== Data for processing ==

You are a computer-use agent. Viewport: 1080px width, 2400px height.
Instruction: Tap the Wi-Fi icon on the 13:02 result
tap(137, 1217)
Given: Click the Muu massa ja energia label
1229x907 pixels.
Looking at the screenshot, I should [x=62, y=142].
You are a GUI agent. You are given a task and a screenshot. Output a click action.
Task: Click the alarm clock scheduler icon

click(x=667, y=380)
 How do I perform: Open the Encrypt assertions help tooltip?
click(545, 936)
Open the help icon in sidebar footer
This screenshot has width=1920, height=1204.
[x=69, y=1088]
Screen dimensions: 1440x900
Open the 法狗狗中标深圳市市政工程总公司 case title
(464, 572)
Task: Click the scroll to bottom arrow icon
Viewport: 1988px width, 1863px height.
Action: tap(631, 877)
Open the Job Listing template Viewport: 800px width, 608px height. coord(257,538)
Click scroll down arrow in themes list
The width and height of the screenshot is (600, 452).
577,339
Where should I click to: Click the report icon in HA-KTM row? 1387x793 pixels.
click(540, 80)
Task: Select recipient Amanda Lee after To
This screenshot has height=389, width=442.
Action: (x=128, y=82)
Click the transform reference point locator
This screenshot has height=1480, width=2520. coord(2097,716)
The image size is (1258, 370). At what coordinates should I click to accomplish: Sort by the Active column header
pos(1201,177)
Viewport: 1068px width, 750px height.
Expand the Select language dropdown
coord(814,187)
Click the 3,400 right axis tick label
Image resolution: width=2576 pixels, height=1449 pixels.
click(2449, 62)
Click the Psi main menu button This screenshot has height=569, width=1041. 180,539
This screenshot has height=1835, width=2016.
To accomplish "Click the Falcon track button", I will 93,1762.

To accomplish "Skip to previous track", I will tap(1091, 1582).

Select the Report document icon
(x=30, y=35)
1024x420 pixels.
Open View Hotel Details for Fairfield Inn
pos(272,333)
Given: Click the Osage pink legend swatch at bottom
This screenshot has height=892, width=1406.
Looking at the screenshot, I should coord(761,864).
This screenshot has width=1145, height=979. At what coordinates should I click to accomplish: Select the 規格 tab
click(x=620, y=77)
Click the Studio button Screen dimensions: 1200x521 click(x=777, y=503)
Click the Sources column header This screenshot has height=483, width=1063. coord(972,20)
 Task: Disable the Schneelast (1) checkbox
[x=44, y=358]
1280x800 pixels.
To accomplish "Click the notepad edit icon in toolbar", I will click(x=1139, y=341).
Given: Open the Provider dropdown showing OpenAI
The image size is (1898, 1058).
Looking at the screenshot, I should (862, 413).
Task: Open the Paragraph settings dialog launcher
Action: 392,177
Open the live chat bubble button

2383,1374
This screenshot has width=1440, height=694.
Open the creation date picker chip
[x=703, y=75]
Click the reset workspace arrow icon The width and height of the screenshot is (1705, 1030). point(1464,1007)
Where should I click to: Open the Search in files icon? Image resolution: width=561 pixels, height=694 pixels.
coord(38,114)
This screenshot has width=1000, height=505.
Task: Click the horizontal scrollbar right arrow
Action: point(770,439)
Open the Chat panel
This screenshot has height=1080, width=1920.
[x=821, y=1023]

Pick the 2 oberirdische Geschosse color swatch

===

Rewrite the data above with "Screen dimensions" changed to "Screen size" wherever it occurs, keeping every other line unchanged.

Solved problem:
You are a computer-use agent. Viewport: 1080px width, 2400px height.
Instruction: Tap the Wi-Fi icon on the 13:02 result
tap(137, 1217)
Given: Click the Muu massa ja energia label
1229x907 pixels.
Looking at the screenshot, I should [x=62, y=142].
You are a GUI agent. You are given a task and a screenshot. Output a click action.
Task: Click the alarm clock scheduler icon

click(x=667, y=380)
 How do I perform: Open the Encrypt assertions help tooltip?
click(545, 936)
Open the help icon in sidebar footer
This screenshot has width=1920, height=1204.
[x=69, y=1088]
Screen size: 1440x900
Open the 法狗狗中标深圳市市政工程总公司 case title
(464, 572)
Task: Click the scroll to bottom arrow icon
Viewport: 1988px width, 1863px height.
Action: tap(631, 877)
Open the Job Listing template Viewport: 800px width, 608px height. coord(257,538)
Click scroll down arrow in themes list
The width and height of the screenshot is (600, 452).
577,339
Where should I click to: Click the report icon in HA-KTM row? 1387x793 pixels.
click(540, 80)
Task: Select recipient Amanda Lee after To
This screenshot has height=389, width=442.
Action: (x=128, y=82)
Click the transform reference point locator
This screenshot has height=1480, width=2520. coord(2097,716)
The image size is (1258, 370). At what coordinates should I click to accomplish: Sort by the Active column header
pos(1201,177)
Viewport: 1068px width, 750px height.
Expand the Select language dropdown
coord(814,187)
Click the 3,400 right axis tick label
Image resolution: width=2576 pixels, height=1449 pixels.
click(2449, 62)
Click the Psi main menu button This screenshot has height=569, width=1041. 180,539
This screenshot has height=1835, width=2016.
To accomplish "Click the Falcon track button", I will 93,1762.

To accomplish "Skip to previous track", I will tap(1091, 1582).

Select the Report document icon
(x=30, y=35)
1024x420 pixels.
Open View Hotel Details for Fairfield Inn
pos(272,333)
Given: Click the Osage pink legend swatch at bottom
This screenshot has height=892, width=1406.
Looking at the screenshot, I should coord(761,864).
This screenshot has width=1145, height=979. At what coordinates should I click to accomplish: Select the 規格 tab
click(x=620, y=77)
Click the Studio button Screen size: 1200x521 click(x=777, y=503)
Click the Sources column header This screenshot has height=483, width=1063. coord(972,20)
 Task: Disable the Schneelast (1) checkbox
[x=44, y=358]
1280x800 pixels.
To accomplish "Click the notepad edit icon in toolbar", I will click(x=1139, y=341).
Given: Open the Provider dropdown showing OpenAI
The image size is (1898, 1058).
Looking at the screenshot, I should (862, 413).
Task: Open the Paragraph settings dialog launcher
Action: 392,177
Open the live chat bubble button

2383,1374
This screenshot has width=1440, height=694.
Open the creation date picker chip
[x=703, y=75]
Click the reset workspace arrow icon The width and height of the screenshot is (1705, 1030). point(1464,1007)
Where should I click to: Open the Search in files icon? Image resolution: width=561 pixels, height=694 pixels.
coord(38,114)
This screenshot has width=1000, height=505.
Task: Click the horizontal scrollbar right arrow
Action: point(770,439)
Open the Chat panel
This screenshot has height=1080, width=1920.
[x=821, y=1023]

Pick the 2 oberirdische Geschosse color swatch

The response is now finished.